B2B SaaS
Strategic framework for B2B software companies selling to businesses.
B2B SaaS companies face a unique strategic challenge: the person who buys the product is rarely the person who uses it daily. This creates a tension that runs through every product decision — from how you design onboarding to how you prioritise your roadmap.
This template gives you a set of falsifiable beliefs about buyer behaviour, retention dynamics, and competitive positioning that are common across B2B SaaS. Each belief is a starting hypothesis, not a best practice. Your market is different. Test them, challenge them, and replace them as you learn.
The themes connect these beliefs to investment areas — core product depth, buyer enablement, and onboarding — so you can see which strategic bets depend on which assumptions.
Beliefs (6)
Our buyers and our end users are different people with different motivations.
In most B2B SaaS, the person who signs the contract is not the person who uses the product daily. Misaligning incentives between buyer and user is one of the most common strategic mistakes.
Switching costs are our primary retention lever, not product satisfaction.

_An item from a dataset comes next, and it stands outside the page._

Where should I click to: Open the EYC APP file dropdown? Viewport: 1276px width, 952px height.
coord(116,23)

Once a team has configured workflows, trained users, and integrated with other tools, the cost of switching exceeds the cost of tolerating imperfections. This shapes how you invest in onboarding versus ongoing feature development.
Our competitors are not other software companies — they are spreadsheets, email, and the status quo.

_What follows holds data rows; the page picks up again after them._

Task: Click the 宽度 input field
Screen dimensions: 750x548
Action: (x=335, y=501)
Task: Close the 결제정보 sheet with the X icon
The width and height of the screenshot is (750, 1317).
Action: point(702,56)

In most B2B categories, the biggest competitor is the way things are done today. The buying decision is not "us vs. them" but "us vs. doing nothing."

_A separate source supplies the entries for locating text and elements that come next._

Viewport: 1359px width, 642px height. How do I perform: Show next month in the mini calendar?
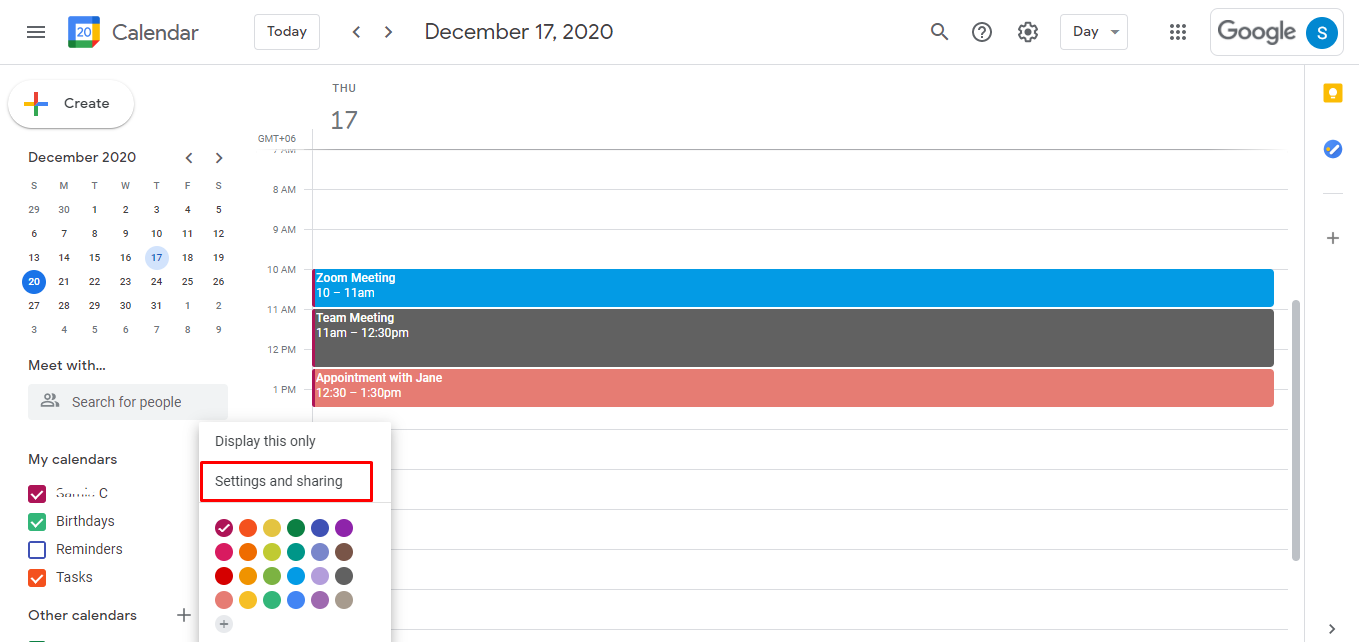[x=218, y=157]
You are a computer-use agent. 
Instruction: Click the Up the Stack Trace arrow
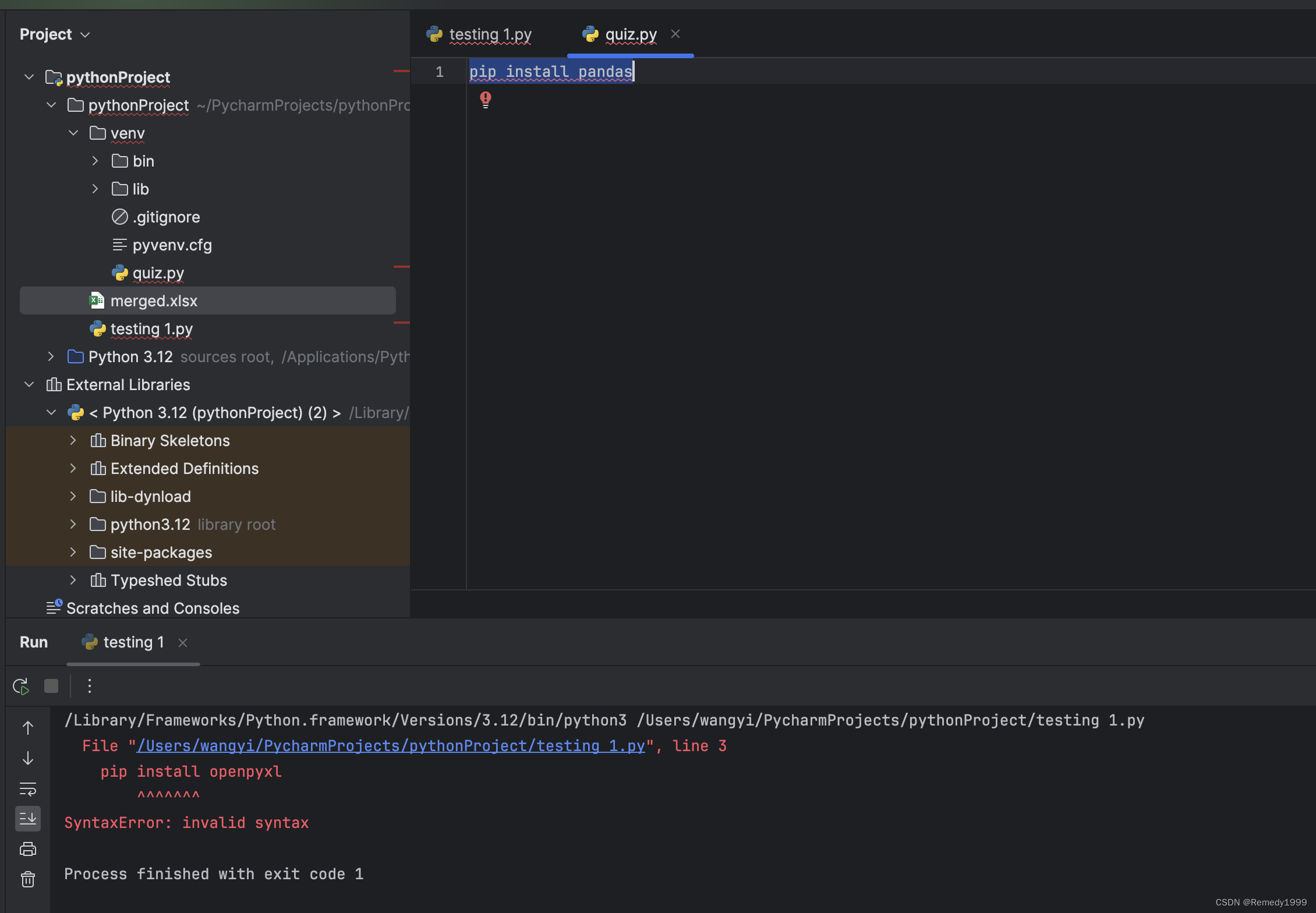pyautogui.click(x=28, y=728)
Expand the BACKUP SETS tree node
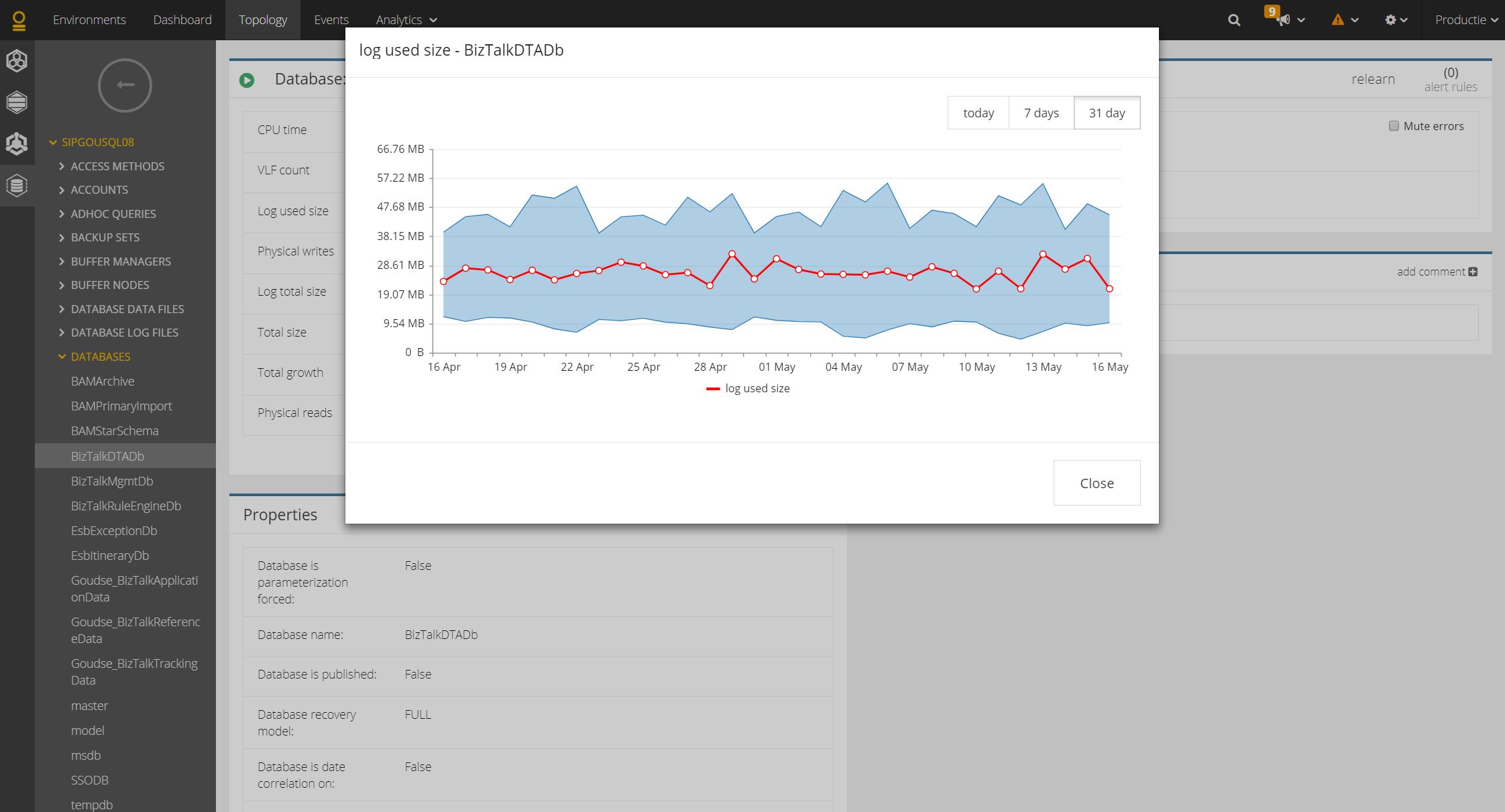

Enterprise sales cycles are lengthening, not shortening, despite product-led growth trends.
Procurement, security reviews, and compliance requirements are increasing. PLG gets you in the door but doesn't close the deal.
Our most valuable feature is the one our best customers would scream about if we removed it, not the one with the most feature requests.
Feature requests come from the breadth of your market. Retention comes from the depth of your core.
Net revenue retention above 120% is more valuable than new customer acquisition.
Expansion revenue from existing customers has near-zero acquisition cost and signals genuine product-market fit. Below 100% NRR, you're filling a leaky bucket.
Themes (3)
Core product depth
Deepen the features that drive retention for your best customers rather than broadening for new segments.
NRR increases, core feature usage deepens.
Power users plateau, churn doesn't correlate with feature depth.
Buyer enablement
Make it easy for your champion to sell internally.
Time from first contact to signed contract decreases.
Deals still stall at procurement regardless of enablement investment.
Onboarding as competitive moat
The first 30 days determine whether switching costs ever accumulate.
Users who complete onboarding retain at 3x+ rate.
Onboarding completion doesn't correlate with retention.